中條 和光; 山根 嵩史; 福屋 いずみ; 田中 光; 有馬 比呂志
日本教育心理学会総会発表論文集 日本教育心理学会 56 869 - 869 2014
新しい学習指導要領では,各教科において言語活動の充実が求められている。理科においては,教科書や資料等に図やグラフ,表のような非連続型テキストを含む"混成型テキスト"が多用されていることから,文章のみのテキストの読解とは異なる読解力の形成が求められると考えられる。本研究では,理科教員養成の観点から,理科の教科内容の混成型テキストを用い,理科教員を志望する学生とその他の教員志望の学生との比較を通して,理科教員志望学生の文章読解の実態及び読解指導に関する意識について調査を行うことを目的とする。

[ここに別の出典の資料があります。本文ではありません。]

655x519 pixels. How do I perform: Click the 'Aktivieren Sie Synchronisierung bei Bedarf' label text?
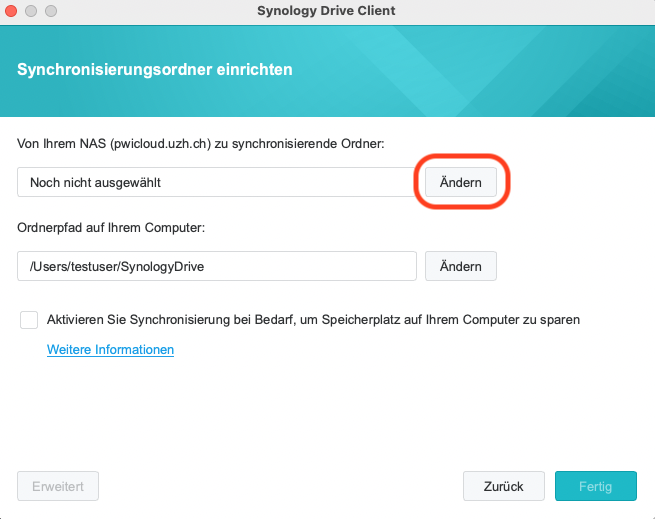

そのために,山根他(2014,日本心理学会大会発表予定)の混成型テキストの読解方略尺度により読解中の方略使用を調べる。同尺度は(1)文章と視覚的情報の統合("図表と文章がどのように対応しているかを確認した"など), (2)大局的理解("説明文のテーマは何か意識した"など), (3)局所的注意("繰り返し出てくる専門用語に注意した"など), (4)読み速度や読み返しのコントロール("意味を正確に理解できるよう,なるべくゆっくり読んだ"など), (5)視覚的標識化("文章中の分かりづらい所に印をつけた"など), (6)図式化・イメージ化("分かりづらいところは図に書き直した"など)の6因子(方略)から構成されている。